(What the exercise asks)
Please count the lines of the data below that contain the string "height", treating uppercase and lowercase as different, and reply with only the number.

____

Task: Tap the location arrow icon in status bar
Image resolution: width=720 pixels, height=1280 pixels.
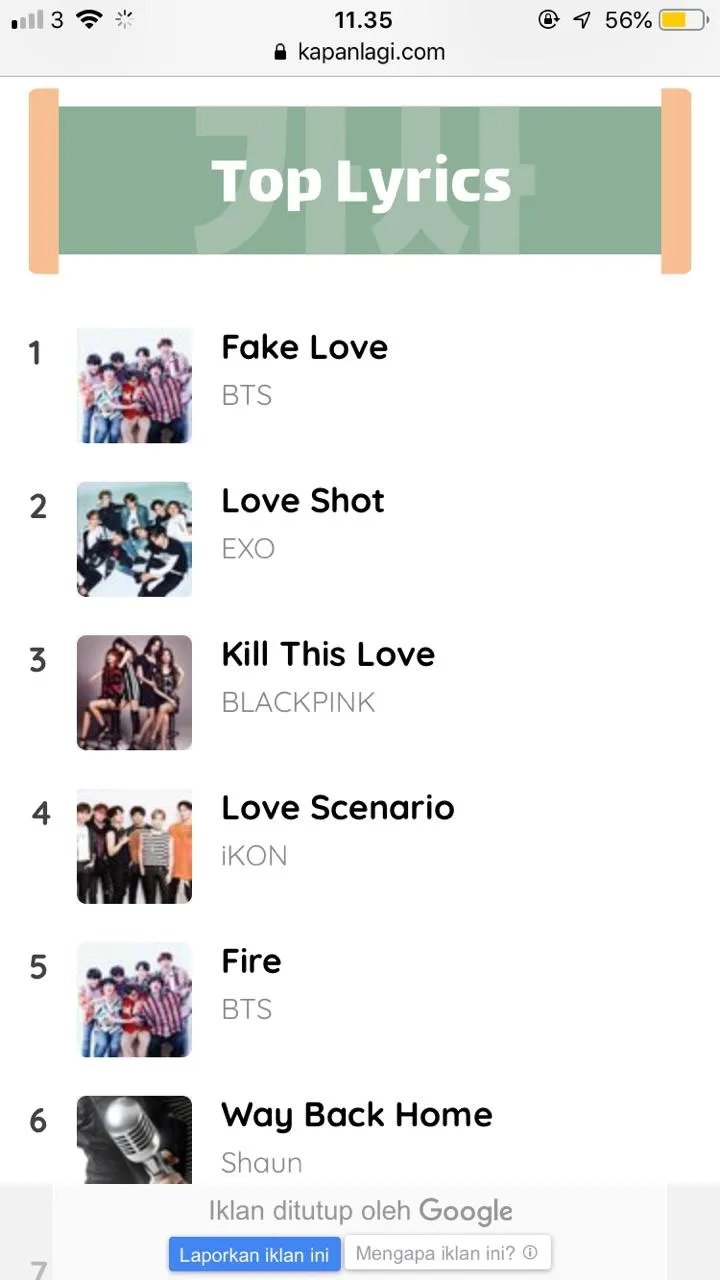Action: [582, 20]
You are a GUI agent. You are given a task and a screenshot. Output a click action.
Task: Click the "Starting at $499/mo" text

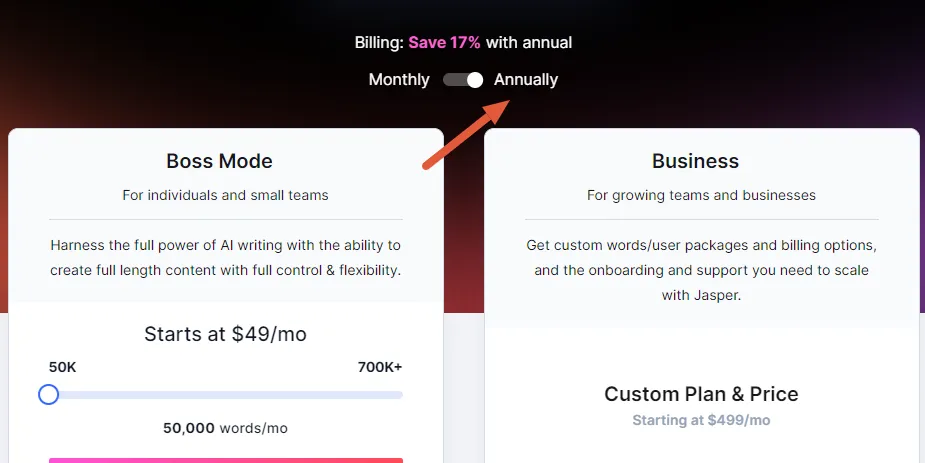[701, 420]
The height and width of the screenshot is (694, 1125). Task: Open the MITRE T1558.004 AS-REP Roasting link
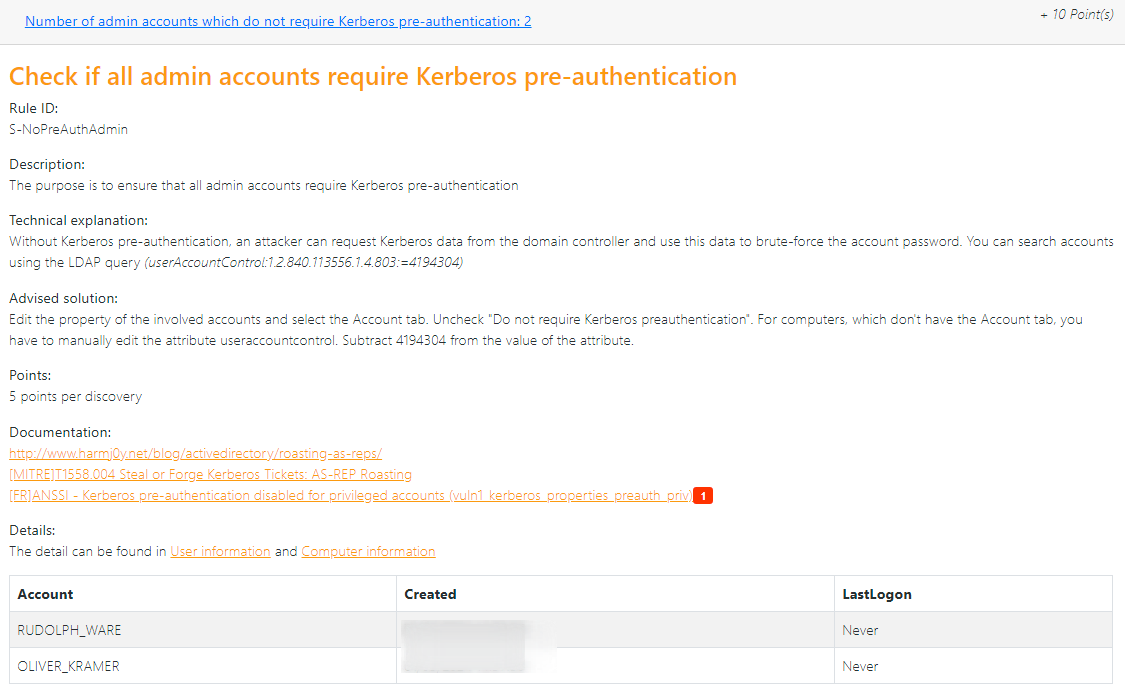pos(210,474)
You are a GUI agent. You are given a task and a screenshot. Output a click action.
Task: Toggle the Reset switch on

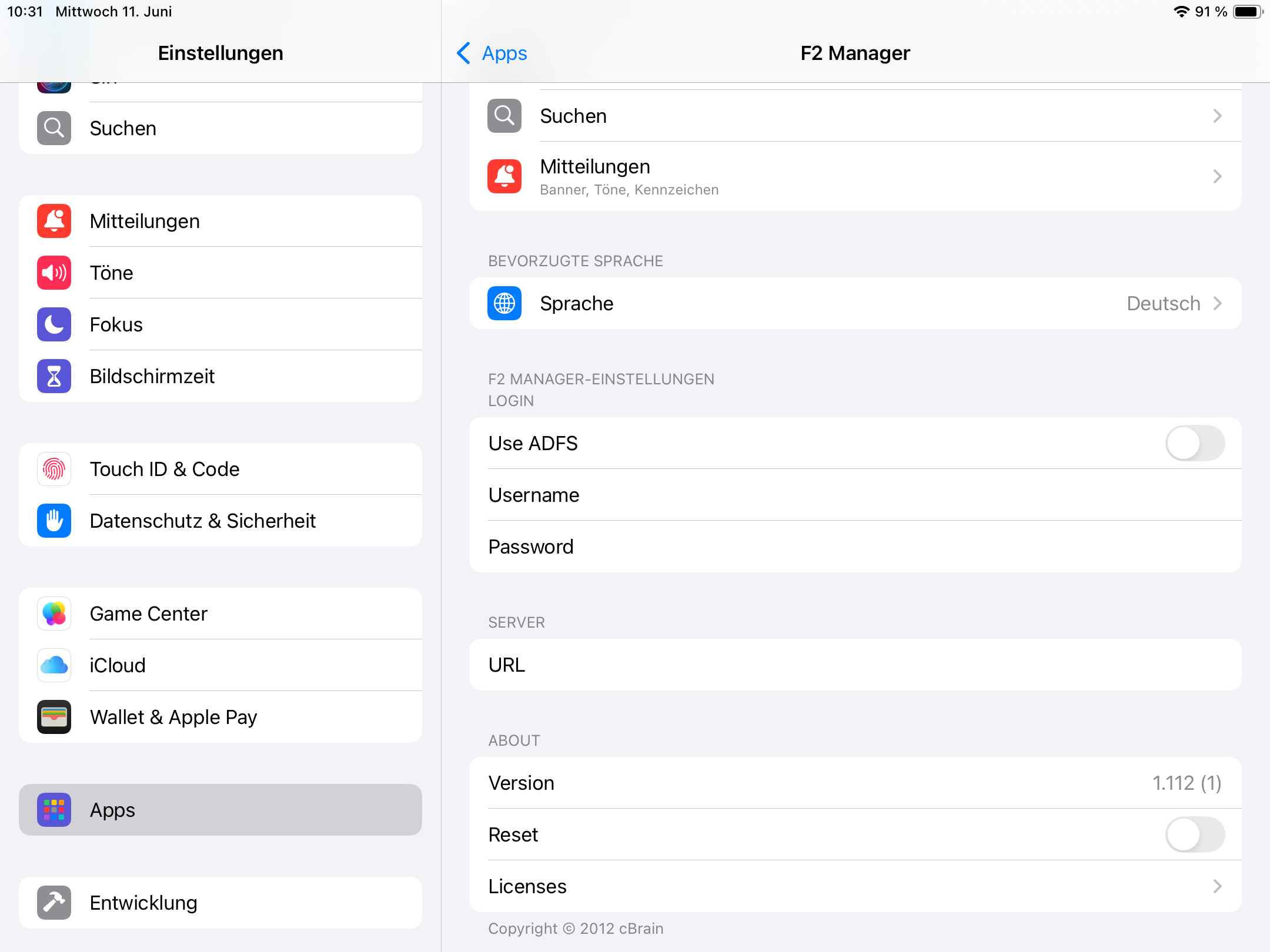[x=1195, y=834]
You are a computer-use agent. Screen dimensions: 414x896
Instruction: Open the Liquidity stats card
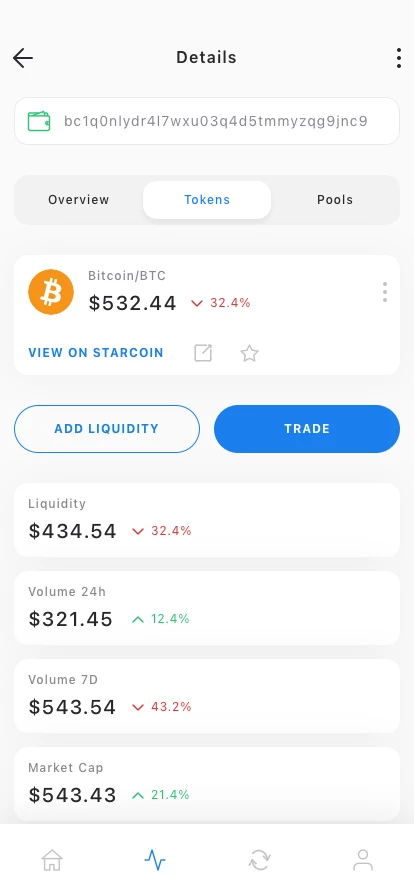click(207, 520)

____

(Solution for this task)
2